BEGIN
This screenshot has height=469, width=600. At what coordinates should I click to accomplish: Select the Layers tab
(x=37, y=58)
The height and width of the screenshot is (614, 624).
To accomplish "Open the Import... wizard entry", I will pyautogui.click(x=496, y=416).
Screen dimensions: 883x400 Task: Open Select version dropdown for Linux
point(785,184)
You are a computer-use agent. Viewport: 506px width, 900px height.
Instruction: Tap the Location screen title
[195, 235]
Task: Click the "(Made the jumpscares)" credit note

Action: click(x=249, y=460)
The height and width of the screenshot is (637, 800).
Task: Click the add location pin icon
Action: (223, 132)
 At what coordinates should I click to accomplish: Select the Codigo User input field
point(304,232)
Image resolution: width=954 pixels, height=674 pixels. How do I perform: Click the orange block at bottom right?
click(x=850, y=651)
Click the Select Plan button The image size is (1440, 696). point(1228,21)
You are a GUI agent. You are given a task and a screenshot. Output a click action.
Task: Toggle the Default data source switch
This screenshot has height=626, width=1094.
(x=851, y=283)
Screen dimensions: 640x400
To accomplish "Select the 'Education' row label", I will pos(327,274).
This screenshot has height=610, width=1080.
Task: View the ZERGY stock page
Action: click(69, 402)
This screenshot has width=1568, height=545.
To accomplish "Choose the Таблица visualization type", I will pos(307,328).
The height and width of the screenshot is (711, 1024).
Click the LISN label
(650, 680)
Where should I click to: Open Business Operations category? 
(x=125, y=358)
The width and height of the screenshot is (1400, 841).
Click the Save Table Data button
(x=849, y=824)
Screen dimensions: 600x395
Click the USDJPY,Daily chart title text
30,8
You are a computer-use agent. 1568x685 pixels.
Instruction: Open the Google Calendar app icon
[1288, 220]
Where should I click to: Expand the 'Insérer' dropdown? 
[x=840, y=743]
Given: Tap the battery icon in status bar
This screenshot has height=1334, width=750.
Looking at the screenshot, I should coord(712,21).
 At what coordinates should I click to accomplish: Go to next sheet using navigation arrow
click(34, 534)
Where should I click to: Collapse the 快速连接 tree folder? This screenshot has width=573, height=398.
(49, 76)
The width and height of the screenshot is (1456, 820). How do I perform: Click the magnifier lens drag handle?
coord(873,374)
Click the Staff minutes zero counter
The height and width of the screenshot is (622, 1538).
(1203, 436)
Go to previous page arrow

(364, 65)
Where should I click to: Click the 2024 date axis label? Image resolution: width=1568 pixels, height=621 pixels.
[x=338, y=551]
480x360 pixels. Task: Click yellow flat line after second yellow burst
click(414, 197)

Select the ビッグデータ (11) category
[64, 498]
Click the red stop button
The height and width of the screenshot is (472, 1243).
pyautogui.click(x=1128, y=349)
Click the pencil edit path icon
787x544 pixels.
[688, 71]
END
* [WORK ITEM]
All of the records above are to be returned exactly as they stand.

* [FINAL ANSWER]
This screenshot has height=469, width=600. At what coordinates should I click to accomplish: Select the Layers tab
(x=37, y=58)
The height and width of the screenshot is (614, 624).
To accomplish "Open the Import... wizard entry", I will pyautogui.click(x=496, y=416).
Screen dimensions: 883x400 Task: Open Select version dropdown for Linux
point(785,184)
You are a computer-use agent. Viewport: 506px width, 900px height.
Instruction: Tap the Location screen title
[195, 235]
Task: Click the "(Made the jumpscares)" credit note

Action: click(x=249, y=460)
The height and width of the screenshot is (637, 800).
Task: Click the add location pin icon
Action: (223, 132)
 At what coordinates should I click to accomplish: Select the Codigo User input field
point(304,232)
Image resolution: width=954 pixels, height=674 pixels. How do I perform: Click the orange block at bottom right?
click(x=850, y=651)
Click the Select Plan button The image size is (1440, 696). point(1228,21)
You are a GUI agent. You are given a task and a screenshot. Output a click action.
Task: Toggle the Default data source switch
This screenshot has height=626, width=1094.
(x=851, y=283)
Screen dimensions: 640x400
To accomplish "Select the 'Education' row label", I will pos(327,274).
This screenshot has height=610, width=1080.
Task: View the ZERGY stock page
Action: click(69, 402)
This screenshot has width=1568, height=545.
To accomplish "Choose the Таблица visualization type", I will pos(307,328).
The height and width of the screenshot is (711, 1024).
Click the LISN label
(650, 680)
Where should I click to: Open Business Operations category? 
(x=125, y=358)
The width and height of the screenshot is (1400, 841).
Click the Save Table Data button
(x=849, y=824)
Screen dimensions: 600x395
Click the USDJPY,Daily chart title text
30,8
You are a computer-use agent. 1568x685 pixels.
Instruction: Open the Google Calendar app icon
[1288, 220]
Where should I click to: Expand the 'Insérer' dropdown? 
[x=840, y=743]
Given: Tap the battery icon in status bar
This screenshot has height=1334, width=750.
Looking at the screenshot, I should coord(712,21).
 At what coordinates should I click to accomplish: Go to next sheet using navigation arrow
click(34, 534)
Where should I click to: Collapse the 快速连接 tree folder? This screenshot has width=573, height=398.
(49, 76)
The width and height of the screenshot is (1456, 820). How do I perform: Click the magnifier lens drag handle?
coord(873,374)
Click the Staff minutes zero counter
The height and width of the screenshot is (622, 1538).
(1203, 436)
Go to previous page arrow

(364, 65)
Where should I click to: Click the 2024 date axis label? Image resolution: width=1568 pixels, height=621 pixels.
[x=338, y=551]
480x360 pixels. Task: Click yellow flat line after second yellow burst
click(414, 197)

Select the ビッグデータ (11) category
[64, 498]
Click the red stop button
The height and width of the screenshot is (472, 1243).
pyautogui.click(x=1128, y=349)
Click the pencil edit path icon
787x544 pixels.
[688, 71]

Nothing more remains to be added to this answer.